------ RECORD EXTRACTS ------

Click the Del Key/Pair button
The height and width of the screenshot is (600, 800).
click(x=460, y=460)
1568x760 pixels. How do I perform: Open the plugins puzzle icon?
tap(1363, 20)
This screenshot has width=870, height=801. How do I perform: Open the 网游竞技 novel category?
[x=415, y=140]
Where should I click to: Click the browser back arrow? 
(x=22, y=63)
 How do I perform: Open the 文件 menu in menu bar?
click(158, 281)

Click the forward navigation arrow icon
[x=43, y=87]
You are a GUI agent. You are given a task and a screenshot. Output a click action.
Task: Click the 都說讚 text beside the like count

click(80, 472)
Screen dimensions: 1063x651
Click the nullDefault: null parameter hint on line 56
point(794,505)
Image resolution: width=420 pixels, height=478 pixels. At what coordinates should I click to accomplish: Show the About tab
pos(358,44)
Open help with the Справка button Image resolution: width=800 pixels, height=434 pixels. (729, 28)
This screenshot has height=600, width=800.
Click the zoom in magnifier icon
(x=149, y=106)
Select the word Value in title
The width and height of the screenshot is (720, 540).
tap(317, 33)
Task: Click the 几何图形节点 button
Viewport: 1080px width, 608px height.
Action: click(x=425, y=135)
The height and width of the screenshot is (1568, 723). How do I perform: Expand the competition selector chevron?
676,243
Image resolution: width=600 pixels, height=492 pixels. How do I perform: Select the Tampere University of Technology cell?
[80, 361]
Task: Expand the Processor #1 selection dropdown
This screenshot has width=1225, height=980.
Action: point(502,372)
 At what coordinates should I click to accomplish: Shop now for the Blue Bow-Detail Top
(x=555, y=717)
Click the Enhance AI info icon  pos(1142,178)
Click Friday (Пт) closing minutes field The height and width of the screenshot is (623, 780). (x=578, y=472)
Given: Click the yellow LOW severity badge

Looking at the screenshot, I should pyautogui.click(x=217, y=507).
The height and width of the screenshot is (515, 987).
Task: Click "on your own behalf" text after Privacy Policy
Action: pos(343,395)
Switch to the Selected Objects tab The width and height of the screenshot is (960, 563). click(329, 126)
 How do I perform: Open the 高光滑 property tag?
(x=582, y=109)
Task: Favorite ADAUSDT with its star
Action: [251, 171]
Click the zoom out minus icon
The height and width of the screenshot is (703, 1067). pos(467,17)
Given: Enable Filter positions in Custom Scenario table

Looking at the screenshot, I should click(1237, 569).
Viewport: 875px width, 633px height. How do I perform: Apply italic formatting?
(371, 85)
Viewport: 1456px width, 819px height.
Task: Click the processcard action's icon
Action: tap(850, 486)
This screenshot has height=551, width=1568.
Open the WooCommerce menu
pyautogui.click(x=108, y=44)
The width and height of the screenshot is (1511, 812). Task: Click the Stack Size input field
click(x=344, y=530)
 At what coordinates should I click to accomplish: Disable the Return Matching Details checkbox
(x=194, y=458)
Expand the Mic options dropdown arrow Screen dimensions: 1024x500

------

→ **TASK BRIEF**: Would you retype the lines above from the one with "Task: Expand the" down to the one with "Click Friday (Пт)", word for word, both ends included and no other lines?

→ **TASK ANSWER**:
Task: Expand the Processor #1 selection dropdown
This screenshot has width=1225, height=980.
Action: point(502,372)
 At what coordinates should I click to accomplish: Shop now for the Blue Bow-Detail Top
(x=555, y=717)
Click the Enhance AI info icon  pos(1142,178)
Click Friday (Пт) closing minutes field The height and width of the screenshot is (623, 780). (x=578, y=472)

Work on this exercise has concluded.